Besides the one in Varash, two other smaller Ukrainian plants are still under Ukrainian control. More than half of Ukraine’s electricity is provided by nuclear plants, and despite being under Russian control, the plant in Zaporizhzhia is still supplying the Ukrainian grid, though at a reduced capacity. Electricity consumption is also down across the country as more than a quarter of the population has been displaced; a sizable proportion of industries and businesses have either closed or been destroyed; and lights across the country go off at night to reduce the risk of buildings being a target of Russian shelling.

Varash, on the other hand, is carrying on much as usual. The town’s 8,000-plus plant workers are exempt from conscription into the military. Few have fled. Buses carrying workers to and from the plant, which looms over the whole city, bounce along wide boulevards while their families go about their daily lives.



People walk through a market area in Varash, Ukraine, on March 25. (Michael Robinson Chavez/The Washington Post)

The plant, which was built by the Soviet Union in the 1970s, is the entire reason for the city’s existence. About 30 miles south of the border with Belarus, Varash is otherwise relatively secluded and in one of the few areas of Ukraine that is still largely forested.

Here, residents worry about a reckless Russian attempt to take over the plant or even an errant shell causing a release of radiation.

City officials are already taking steps to prepare, including giving 50,000 residents potassium iodide tablets — which can help block the absorption of radioactive iodine in humans during prolonged exposure.

The mayor, Oleksandr Menzul, 49, worked for 25 years as a safety adviser at the plant, planning for various scenarios that could trigger a meltdown.

“We never estimated risk of Russian shelling,” he said. “Because it’s nonsense, right? Varash doesn’t even have bomb shelters, because who would bomb a city with a nuclear facility? But for Russia, an international disaster is just one mistake away. International law is a doormat that they clean their feet on.”

Menzul calms himself with the possibility that in the event of a disaster in Varash, prevailing winds might carry the worst of the radioactive steam from a blast into nearby Belarus or areas of Ukraine now occupied by Russia.

“If it blows in the enemy’s direction, at least there is some benefit to us,” he said, nervously chuckling.



Oleksandr Menzul, the mayor of Varash, was a safety adviser at the nuclear plant for 25 years. (Michael Robinson Chavez/The Washington Post)

This week, the chief of the International Atomic Energy Agency arrived in Ukraine to offer technical assistance, meeting with Galushchenko and other top officials.

“There have already been several close calls.

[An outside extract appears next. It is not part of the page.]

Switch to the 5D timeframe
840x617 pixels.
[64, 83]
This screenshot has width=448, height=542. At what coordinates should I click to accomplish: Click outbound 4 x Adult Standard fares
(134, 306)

We can’t afford to lose any more time,” Rafael Mariano Grossi, the agency’s head, said in a statement. “This conflict is already causing unimaginable human suffering and destruction. The IAEA’s expertise and capabilities are needed to prevent it from also leading to a nuclear accident.”

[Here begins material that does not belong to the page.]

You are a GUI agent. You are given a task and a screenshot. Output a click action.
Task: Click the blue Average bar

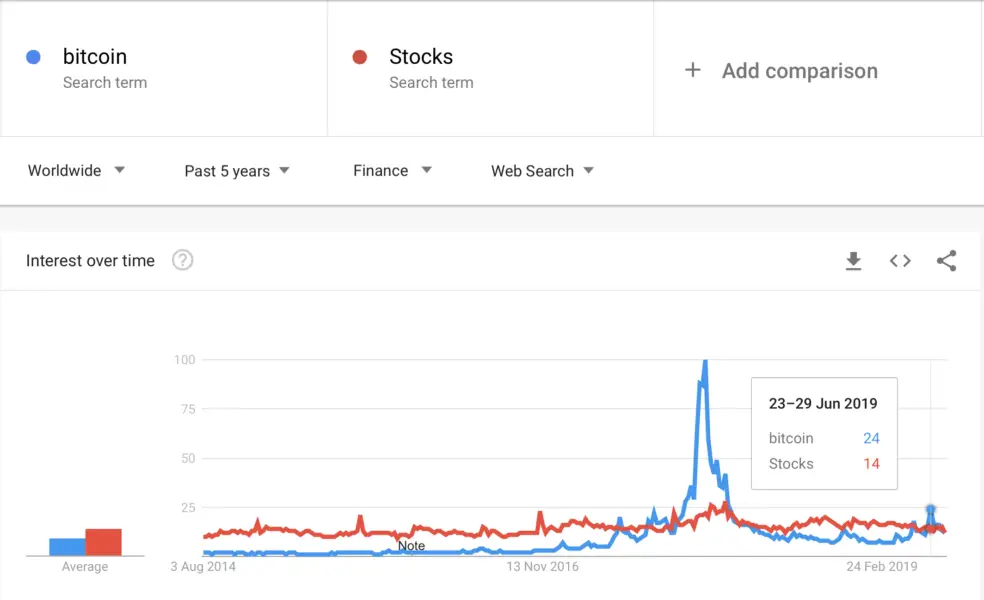click(67, 547)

But Ukrainian officials have criticized the IAEA for not directly calling out Russia, which they say would bring more attention to the risks at nuclear facilities that, if shelled or otherwise damaged by Russia, could lead to a disaster with regional and potentially global implications.

“What I told them yesterday was we need political signals, political action from you,” Galushchenko said. “Technical assistance is fine, but what does it mean when our plants are occupied by Russian soldiers? When Russia is using our plants as shields from counteroffensives?”

The recent shooting down of two Russian drones over Varash — which was confirmed by Vitaly Koval, the regional military administrator — has raised questions about Russia’s possible surveillance of plants that are far from the front line.

The city is on edge. Despite being accompanied by a minder from the local government, visiting reporters were questioned by law enforcement. Citizens were apparently worried that the journalists could be Russian saboteurs.

It also is a city filled with memorials to past disasters. A monument to the Chernobyl victims stands prominently in the city center. Not far away is one to the victims of World War II. And a memorial to those killed in the ongoing war is already being planned.

“It should be a peaceful town, but it smells of fear,” the local minder said.